Atrial therapies reduce atrial arrhythmia burden in defibrillator patients

Autor: Stephen C. Hammill, Rahul Mehra, M S Stanton, Paul A. Friedman, B Dijkman, Eduardo N. Warman, H A Xia
Rok vydání: 2001
Předmět:
Zdroj: Circulation. 104(9)
ISSN: 1524-4539
Popis: Background Approximately 25% of patients who receive an implantable cardioverter-defibrillator (ICD) to treat ventricular tachyarrhythmias have documented atrial tachyarrhythmias before implantation. This study assessed the ability of device-based prevention and termination therapies to reduce the burden of spontaneous atrial tachyarrhythmias. Methods and Results Patients with a standard indication for the implantation of an ICD and 2 episodes of atrial tachyarrhythmias in the preceding year received a dual-chamber ICD (Medtronic 7250 Jewel AF) that uses pacing and shock therapies for prevention and/or termination of atrial tachyarrhythmias. In a multicenter trial, patients were randomized to 3-month periods with atrial therapies “on” or “off” and subsequently crossed over. Analysis was performed on the 52 of 269 patients who had episodes of atrial tachyarrhythmia and had ≥30 days of follow-up with atrial therapies on and off.

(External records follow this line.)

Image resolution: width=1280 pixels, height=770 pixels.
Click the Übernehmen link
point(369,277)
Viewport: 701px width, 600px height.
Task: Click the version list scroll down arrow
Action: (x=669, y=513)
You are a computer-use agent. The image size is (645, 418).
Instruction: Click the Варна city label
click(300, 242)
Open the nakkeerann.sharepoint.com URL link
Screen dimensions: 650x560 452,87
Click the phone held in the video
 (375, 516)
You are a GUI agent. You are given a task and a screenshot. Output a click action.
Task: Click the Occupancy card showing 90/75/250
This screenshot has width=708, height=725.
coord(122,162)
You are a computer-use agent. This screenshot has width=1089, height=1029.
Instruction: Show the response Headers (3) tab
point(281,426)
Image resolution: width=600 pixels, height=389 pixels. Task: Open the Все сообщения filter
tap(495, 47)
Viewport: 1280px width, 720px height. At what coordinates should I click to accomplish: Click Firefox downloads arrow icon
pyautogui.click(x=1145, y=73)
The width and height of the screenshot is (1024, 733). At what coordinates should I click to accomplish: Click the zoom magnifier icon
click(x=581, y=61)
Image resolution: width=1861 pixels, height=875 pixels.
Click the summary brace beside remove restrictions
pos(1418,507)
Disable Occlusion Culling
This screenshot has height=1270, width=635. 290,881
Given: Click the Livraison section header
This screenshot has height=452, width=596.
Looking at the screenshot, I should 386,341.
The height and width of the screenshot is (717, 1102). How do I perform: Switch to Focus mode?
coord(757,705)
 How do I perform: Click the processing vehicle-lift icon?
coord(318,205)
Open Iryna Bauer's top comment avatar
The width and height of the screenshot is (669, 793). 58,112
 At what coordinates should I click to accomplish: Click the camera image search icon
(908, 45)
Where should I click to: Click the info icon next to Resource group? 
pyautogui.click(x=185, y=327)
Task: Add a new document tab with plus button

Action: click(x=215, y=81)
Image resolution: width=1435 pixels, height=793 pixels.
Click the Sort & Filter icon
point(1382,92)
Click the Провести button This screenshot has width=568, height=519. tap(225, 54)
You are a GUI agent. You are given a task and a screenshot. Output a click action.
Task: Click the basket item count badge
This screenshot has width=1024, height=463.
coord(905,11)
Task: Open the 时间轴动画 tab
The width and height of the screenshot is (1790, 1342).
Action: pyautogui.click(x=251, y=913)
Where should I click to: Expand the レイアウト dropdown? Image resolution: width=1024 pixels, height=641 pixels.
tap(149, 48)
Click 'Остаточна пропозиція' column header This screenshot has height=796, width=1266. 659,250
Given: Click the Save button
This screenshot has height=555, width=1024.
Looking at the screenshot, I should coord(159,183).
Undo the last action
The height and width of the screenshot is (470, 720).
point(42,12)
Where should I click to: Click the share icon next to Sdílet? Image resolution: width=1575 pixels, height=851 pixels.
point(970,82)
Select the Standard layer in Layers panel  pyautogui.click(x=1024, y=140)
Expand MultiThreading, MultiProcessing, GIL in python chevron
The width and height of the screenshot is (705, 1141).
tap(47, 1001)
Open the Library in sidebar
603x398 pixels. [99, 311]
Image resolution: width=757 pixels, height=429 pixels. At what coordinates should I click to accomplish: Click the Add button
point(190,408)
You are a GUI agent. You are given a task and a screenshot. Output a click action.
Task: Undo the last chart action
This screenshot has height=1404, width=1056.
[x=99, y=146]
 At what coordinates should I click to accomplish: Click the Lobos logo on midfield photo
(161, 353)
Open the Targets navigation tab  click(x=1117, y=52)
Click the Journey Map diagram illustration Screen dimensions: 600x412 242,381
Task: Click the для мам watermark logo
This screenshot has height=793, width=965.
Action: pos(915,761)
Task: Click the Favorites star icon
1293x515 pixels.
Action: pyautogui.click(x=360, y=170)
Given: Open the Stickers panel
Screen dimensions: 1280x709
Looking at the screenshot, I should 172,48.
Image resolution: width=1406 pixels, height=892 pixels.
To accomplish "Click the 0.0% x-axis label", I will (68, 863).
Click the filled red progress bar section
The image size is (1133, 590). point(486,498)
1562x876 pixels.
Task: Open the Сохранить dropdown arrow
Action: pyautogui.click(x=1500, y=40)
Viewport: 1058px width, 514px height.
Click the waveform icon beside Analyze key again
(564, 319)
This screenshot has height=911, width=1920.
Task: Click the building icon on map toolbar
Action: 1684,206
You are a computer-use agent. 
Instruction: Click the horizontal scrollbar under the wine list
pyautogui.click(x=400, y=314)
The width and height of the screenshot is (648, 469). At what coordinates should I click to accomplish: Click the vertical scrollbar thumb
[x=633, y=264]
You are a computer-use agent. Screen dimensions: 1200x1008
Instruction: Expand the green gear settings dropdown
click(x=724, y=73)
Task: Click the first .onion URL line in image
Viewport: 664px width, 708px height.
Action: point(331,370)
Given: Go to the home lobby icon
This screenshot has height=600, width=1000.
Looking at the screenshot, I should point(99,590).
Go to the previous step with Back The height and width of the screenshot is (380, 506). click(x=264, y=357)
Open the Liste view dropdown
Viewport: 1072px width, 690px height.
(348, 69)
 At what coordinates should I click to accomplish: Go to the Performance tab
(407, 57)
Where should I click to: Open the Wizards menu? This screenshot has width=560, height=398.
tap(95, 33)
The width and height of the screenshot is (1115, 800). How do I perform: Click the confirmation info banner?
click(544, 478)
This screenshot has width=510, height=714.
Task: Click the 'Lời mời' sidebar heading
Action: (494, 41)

The atrial therapies resulted in a reduction of atrial tachyarrhythmia burden from a mean of 58.5 to 7.8 h/mo. A paired analysis (Wilcoxon signed-rank test) showed that the median difference in burden (1.1 h/mo) was highly significant ( P =0.007). When the subgroup of 41 patients treated only with atrial pacing therapies was analyzed, the reduction in burden persisted ( P =0.01). Conclusions In this study, patients with a standard ICD indication and atrial tachyarrhythmias had a significant reduction in atrial tachyarrhythmia burden with use of atrial pacing and shock therapies.